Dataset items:

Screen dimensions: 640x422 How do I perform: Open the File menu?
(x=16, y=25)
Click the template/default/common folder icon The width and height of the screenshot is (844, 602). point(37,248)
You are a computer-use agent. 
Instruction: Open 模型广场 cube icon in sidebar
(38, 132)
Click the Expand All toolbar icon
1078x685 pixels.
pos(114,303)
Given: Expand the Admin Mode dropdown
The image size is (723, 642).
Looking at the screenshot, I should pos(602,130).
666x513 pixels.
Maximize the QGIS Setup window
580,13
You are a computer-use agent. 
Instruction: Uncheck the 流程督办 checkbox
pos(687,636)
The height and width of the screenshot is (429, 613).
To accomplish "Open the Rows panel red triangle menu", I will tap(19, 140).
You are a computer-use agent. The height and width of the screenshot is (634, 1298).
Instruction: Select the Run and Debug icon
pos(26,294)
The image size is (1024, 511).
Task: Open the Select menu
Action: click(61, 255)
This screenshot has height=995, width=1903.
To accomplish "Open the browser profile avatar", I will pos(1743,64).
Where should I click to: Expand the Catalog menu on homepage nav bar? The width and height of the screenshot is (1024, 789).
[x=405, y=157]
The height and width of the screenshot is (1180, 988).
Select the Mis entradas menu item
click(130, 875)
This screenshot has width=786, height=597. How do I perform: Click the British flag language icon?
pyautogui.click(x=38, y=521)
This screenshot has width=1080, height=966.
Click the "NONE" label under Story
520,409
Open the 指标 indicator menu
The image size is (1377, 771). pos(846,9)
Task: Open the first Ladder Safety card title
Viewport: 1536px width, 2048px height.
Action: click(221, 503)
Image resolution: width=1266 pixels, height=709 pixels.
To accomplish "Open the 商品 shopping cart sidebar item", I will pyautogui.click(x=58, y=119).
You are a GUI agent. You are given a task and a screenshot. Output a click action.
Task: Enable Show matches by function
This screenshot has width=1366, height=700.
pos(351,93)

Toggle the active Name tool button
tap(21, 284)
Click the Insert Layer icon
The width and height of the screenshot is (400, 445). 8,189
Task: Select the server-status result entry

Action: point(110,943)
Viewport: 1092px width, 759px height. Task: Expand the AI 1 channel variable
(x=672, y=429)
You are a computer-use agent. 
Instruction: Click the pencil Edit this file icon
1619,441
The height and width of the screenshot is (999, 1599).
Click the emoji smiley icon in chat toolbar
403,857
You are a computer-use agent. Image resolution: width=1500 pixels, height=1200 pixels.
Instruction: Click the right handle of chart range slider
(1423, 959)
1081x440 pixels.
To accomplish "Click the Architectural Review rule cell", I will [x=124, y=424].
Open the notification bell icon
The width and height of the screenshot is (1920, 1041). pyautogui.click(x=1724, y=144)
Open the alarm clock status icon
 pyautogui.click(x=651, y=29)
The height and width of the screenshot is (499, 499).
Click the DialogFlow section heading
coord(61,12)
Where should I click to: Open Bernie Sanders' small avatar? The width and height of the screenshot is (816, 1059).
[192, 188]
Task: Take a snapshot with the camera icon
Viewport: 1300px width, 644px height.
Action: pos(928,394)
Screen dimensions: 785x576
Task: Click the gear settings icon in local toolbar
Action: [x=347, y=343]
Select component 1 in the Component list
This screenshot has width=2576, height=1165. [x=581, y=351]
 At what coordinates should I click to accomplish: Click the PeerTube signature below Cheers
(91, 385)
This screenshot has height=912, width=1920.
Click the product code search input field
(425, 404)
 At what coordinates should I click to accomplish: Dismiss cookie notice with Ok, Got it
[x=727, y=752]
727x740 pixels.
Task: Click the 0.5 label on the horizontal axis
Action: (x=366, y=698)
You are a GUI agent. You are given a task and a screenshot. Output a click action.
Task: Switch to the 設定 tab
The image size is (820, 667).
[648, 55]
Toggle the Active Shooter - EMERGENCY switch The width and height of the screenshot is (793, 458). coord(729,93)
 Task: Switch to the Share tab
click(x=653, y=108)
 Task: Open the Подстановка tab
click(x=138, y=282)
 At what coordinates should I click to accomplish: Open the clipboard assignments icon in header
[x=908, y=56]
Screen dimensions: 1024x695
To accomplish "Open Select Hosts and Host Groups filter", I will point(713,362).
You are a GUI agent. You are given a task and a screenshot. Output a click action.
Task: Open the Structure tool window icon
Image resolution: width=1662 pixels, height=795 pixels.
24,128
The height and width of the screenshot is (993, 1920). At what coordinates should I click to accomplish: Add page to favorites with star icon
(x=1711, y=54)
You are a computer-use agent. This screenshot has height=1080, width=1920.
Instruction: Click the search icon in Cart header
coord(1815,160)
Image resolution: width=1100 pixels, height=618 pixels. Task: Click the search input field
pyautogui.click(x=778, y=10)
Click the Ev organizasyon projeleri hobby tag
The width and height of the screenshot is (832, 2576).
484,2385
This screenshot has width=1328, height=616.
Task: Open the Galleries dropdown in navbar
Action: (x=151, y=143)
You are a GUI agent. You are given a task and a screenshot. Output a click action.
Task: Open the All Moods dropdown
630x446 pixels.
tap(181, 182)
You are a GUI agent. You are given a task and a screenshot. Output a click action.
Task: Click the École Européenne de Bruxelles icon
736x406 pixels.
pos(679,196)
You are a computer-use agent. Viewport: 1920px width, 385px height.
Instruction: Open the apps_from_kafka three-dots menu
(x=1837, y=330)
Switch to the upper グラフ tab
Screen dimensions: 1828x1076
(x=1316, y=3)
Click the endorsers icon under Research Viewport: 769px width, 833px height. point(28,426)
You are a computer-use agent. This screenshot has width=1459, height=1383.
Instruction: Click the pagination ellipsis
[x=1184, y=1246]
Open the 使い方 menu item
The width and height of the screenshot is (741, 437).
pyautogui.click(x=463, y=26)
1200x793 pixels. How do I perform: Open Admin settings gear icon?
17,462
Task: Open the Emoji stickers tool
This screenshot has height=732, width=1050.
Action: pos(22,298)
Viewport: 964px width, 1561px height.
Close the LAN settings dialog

WHAT IS NEEDED
Repeat the entries above verbatim.

RESPONSE
Screen dimensions: 640x422 How do I perform: Open the File menu?
(x=16, y=25)
Click the template/default/common folder icon The width and height of the screenshot is (844, 602). point(37,248)
You are a computer-use agent. 
Instruction: Open 模型广场 cube icon in sidebar
(38, 132)
Click the Expand All toolbar icon
1078x685 pixels.
pos(114,303)
Given: Expand the Admin Mode dropdown
The image size is (723, 642).
Looking at the screenshot, I should pos(602,130).
666x513 pixels.
Maximize the QGIS Setup window
580,13
You are a computer-use agent. 
Instruction: Uncheck the 流程督办 checkbox
pos(687,636)
The height and width of the screenshot is (429, 613).
To accomplish "Open the Rows panel red triangle menu", I will tap(19, 140).
You are a computer-use agent. The height and width of the screenshot is (634, 1298).
Instruction: Select the Run and Debug icon
pos(26,294)
The image size is (1024, 511).
Task: Open the Select menu
Action: click(61, 255)
This screenshot has height=995, width=1903.
To accomplish "Open the browser profile avatar", I will pos(1743,64).
Where should I click to: Expand the Catalog menu on homepage nav bar? The width and height of the screenshot is (1024, 789).
[x=405, y=157]
The height and width of the screenshot is (1180, 988).
Select the Mis entradas menu item
click(130, 875)
This screenshot has width=786, height=597. How do I perform: Click the British flag language icon?
pyautogui.click(x=38, y=521)
This screenshot has width=1080, height=966.
Click the "NONE" label under Story
520,409
Open the 指标 indicator menu
The image size is (1377, 771). pos(846,9)
Task: Open the first Ladder Safety card title
Viewport: 1536px width, 2048px height.
Action: click(221, 503)
Image resolution: width=1266 pixels, height=709 pixels.
To accomplish "Open the 商品 shopping cart sidebar item", I will pyautogui.click(x=58, y=119).
You are a GUI agent. You are given a task and a screenshot. Output a click action.
Task: Enable Show matches by function
This screenshot has width=1366, height=700.
pos(351,93)

Toggle the active Name tool button
tap(21, 284)
Click the Insert Layer icon
The width and height of the screenshot is (400, 445). 8,189
Task: Select the server-status result entry

Action: point(110,943)
Viewport: 1092px width, 759px height. Task: Expand the AI 1 channel variable
(x=672, y=429)
You are a computer-use agent. 
Instruction: Click the pencil Edit this file icon
1619,441
The height and width of the screenshot is (999, 1599).
Click the emoji smiley icon in chat toolbar
403,857
You are a computer-use agent. Image resolution: width=1500 pixels, height=1200 pixels.
Instruction: Click the right handle of chart range slider
(1423, 959)
1081x440 pixels.
To accomplish "Click the Architectural Review rule cell", I will [x=124, y=424].
Open the notification bell icon
The width and height of the screenshot is (1920, 1041). pyautogui.click(x=1724, y=144)
Open the alarm clock status icon
 pyautogui.click(x=651, y=29)
The height and width of the screenshot is (499, 499).
Click the DialogFlow section heading
coord(61,12)
Where should I click to: Open Bernie Sanders' small avatar? The width and height of the screenshot is (816, 1059).
[192, 188]
Task: Take a snapshot with the camera icon
Viewport: 1300px width, 644px height.
Action: pos(928,394)
Screen dimensions: 785x576
Task: Click the gear settings icon in local toolbar
Action: [x=347, y=343]
Select component 1 in the Component list
This screenshot has width=2576, height=1165. [x=581, y=351]
 At what coordinates should I click to accomplish: Click the PeerTube signature below Cheers
(91, 385)
This screenshot has height=912, width=1920.
Click the product code search input field
(425, 404)
 At what coordinates should I click to accomplish: Dismiss cookie notice with Ok, Got it
[x=727, y=752]
727x740 pixels.
Task: Click the 0.5 label on the horizontal axis
Action: (x=366, y=698)
You are a GUI agent. You are given a task and a screenshot. Output a click action.
Task: Switch to the 設定 tab
The image size is (820, 667).
[648, 55]
Toggle the Active Shooter - EMERGENCY switch The width and height of the screenshot is (793, 458). coord(729,93)
 Task: Switch to the Share tab
click(x=653, y=108)
 Task: Open the Подстановка tab
click(x=138, y=282)
 At what coordinates should I click to accomplish: Open the clipboard assignments icon in header
[x=908, y=56]
Screen dimensions: 1024x695
To accomplish "Open Select Hosts and Host Groups filter", I will point(713,362).
You are a GUI agent. You are given a task and a screenshot. Output a click action.
Task: Open the Structure tool window icon
Image resolution: width=1662 pixels, height=795 pixels.
24,128
The height and width of the screenshot is (993, 1920). At what coordinates should I click to accomplish: Add page to favorites with star icon
(x=1711, y=54)
You are a computer-use agent. This screenshot has height=1080, width=1920.
Instruction: Click the search icon in Cart header
coord(1815,160)
Image resolution: width=1100 pixels, height=618 pixels. Task: Click the search input field
pyautogui.click(x=778, y=10)
Click the Ev organizasyon projeleri hobby tag
The width and height of the screenshot is (832, 2576).
484,2385
This screenshot has width=1328, height=616.
Task: Open the Galleries dropdown in navbar
Action: (x=151, y=143)
You are a GUI agent. You are given a task and a screenshot. Output a click action.
Task: Open the All Moods dropdown
630x446 pixels.
tap(181, 182)
You are a GUI agent. You are given a task and a screenshot. Output a click action.
Task: Click the École Européenne de Bruxelles icon
736x406 pixels.
pos(679,196)
You are a computer-use agent. Viewport: 1920px width, 385px height.
Instruction: Open the apps_from_kafka three-dots menu
(x=1837, y=330)
Switch to the upper グラフ tab
Screen dimensions: 1828x1076
(x=1316, y=3)
Click the endorsers icon under Research Viewport: 769px width, 833px height. point(28,426)
You are a computer-use agent. This screenshot has width=1459, height=1383.
Instruction: Click the pagination ellipsis
[x=1184, y=1246]
Open the 使い方 menu item
The width and height of the screenshot is (741, 437).
pyautogui.click(x=463, y=26)
1200x793 pixels. How do I perform: Open Admin settings gear icon?
17,462
Task: Open the Emoji stickers tool
This screenshot has height=732, width=1050.
Action: pos(22,298)
Viewport: 964px width, 1561px height.
Close the LAN settings dialog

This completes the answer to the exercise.